Abstract
Objectives: Bacillus cereus sensu lato (s.l.) or B. cereus group increasingly causes severe infections in preterm neonates. However, species-level identification and virulence characterization remain limited. This study aimed to identify B. cereus group species responsible for invasive infections in preterm neonates and to correlate genomic virulence profiles with clinical outcomes.

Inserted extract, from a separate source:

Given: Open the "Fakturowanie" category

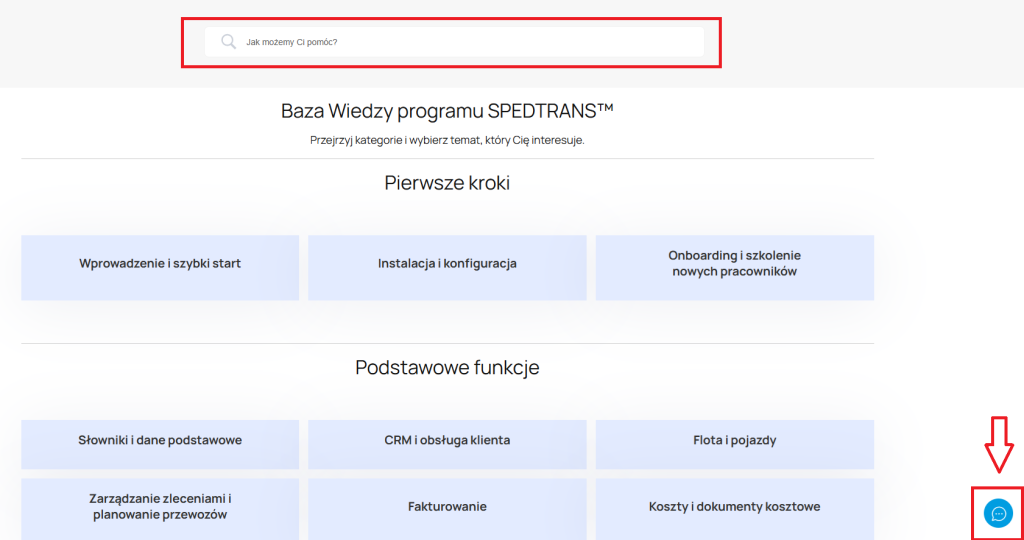Looking at the screenshot, I should (447, 508).
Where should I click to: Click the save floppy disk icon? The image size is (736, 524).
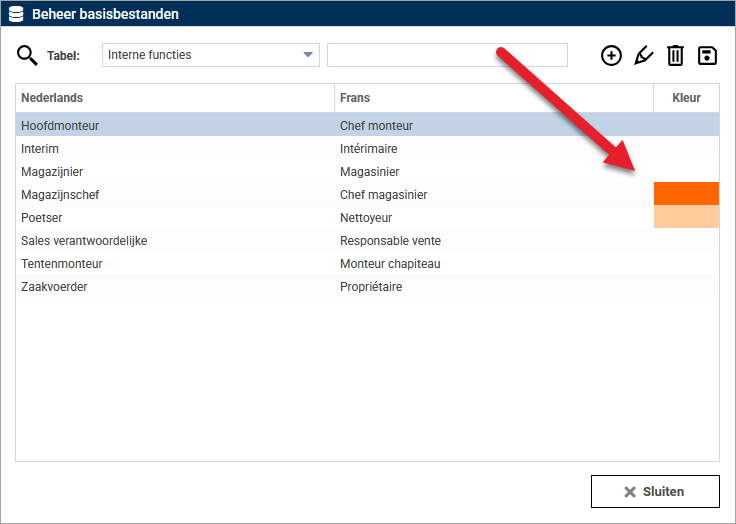[707, 56]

Methods: We conducted a retrospective, multicentre study across 13 French hospitals (2010-2021), including 40 B. cereus group isolates from blood or cerebrospinal fluid of preterm neonates with invasive infections. Clinical data were extracted from patient records. Whole-genome sequencing (WGS) (Illumina and Oxford Nanopore) with hybrid assemblies enabled species identification using digital DNA-DNA hybridization and average nucleotide identity. Virulence genes were screened against a curated database of 65 virulence genes, and associations with clinical outcomes were analysed.
Results: Forty isolates were analysed, 42.5% (17 of 40) of patients developed septic shock, and 37.5% (15 of 40), died, usually after rapid clinical deterioration. WGS identified seven species, predominantly Bacillus paranthracis (47.5%, 19 of 40) and B. cereus sensu stricto (20%, 8 of 40). Virulence gene content varied by species. The presence of hblCDAB (60%, 9 of 15), nprB (46.5%, 7 of 15), asbABCDEF (80%, 12 of 15), and essC-cereus/esxA (66.7%, 10 of 15) genes correlated with mortality (p 0.00015, 0.002, 0.0027, and 0.02, respectively). B. cereus sensu stricto carried more virulence determinants and was associated with higher mortality than B. paranthracis and other species, at day 7 (p 0.05) and at day 28 (p 0.0065). The cesH gene (60%, 15 of 25) is significantly associated with survival (p 0.007), particularly with B. paranthacis, the predominant species in our cohort.
Conclusions: Invasive B. cereus group infections in preterm neonates are associated with high mortality, particularly in cases due to B. cereus sensu stricto. WGS enables precise species identification and virulence profiling, which are essential insights for diagnostic refinement, outbreak control, and risk stratification in neonatal intensive care settings.